"""
PC-BASIC - docsrc.usage
Usage textfile builder

(c) 2013--2022 Rob Hagemans
This file is released under the GNU GPL version 3 or later.
"""

import os
import re
import textwrap
from io import StringIO, open

from lxml import etree


# python 2-3 compatibility
if str != bytes:
    unicode = str


# file locations
BASEPATH = os.path.dirname(os.path.realpath(__file__))
INPUT_HTML = os.path.join(BASEPATH, 'options.html')
OUTPUT_TXT = os.path.join(BASEPATH, '..', 'pcbasic', 'data', 'USAGE.txt')

# html tags to plaintext formatting
INDENT_TAGS = u'DD',
BLOCK_TAGS = u'P', u'H1', u'H2', u'H3', u'DT'
BREAK_AFTER_TAGS = u'DD', u'P', u'H1', u'H2', u'H3'
UPPER_TAGS = u'H1', u'H2', u'H3'


class TextBlock(object):
    """Block of text with minimal formatting."""

____

▶ **What you will do**
1: Answer these from the PC-BASIC usage builder source:
(a) Under which license is the file released?
(b) What is the name of the HTML file it reads as input?
(c) Which tags are listed for conversion to upper case?
2: Repeat the PC-BASIC usage builder source starting at "# file locations" and ending at "os.path.join(BASEPATH, '..', 'pcbasic', 'data', 'USAGE.txt')", putting "ROOTDIR" in place of "BASEPATH" throughout.

▶ **Data block**
____

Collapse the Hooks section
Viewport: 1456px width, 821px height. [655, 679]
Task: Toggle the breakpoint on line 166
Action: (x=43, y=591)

____

▶ **Solved tasks**
1:
(a) The GNU GPL version 3 or later.
(b) options.html
(c) H1, H2 and H3.

2:
# file locations
ROOTDIR = os.path.dirname(os.path.realpath(__file__))
INPUT_HTML = os.path.join(ROOTDIR, 'options.html')
OUTPUT_TXT = os.path.join(ROOTDIR, '..', 'pcbasic', 'data', 'USAGE.txt')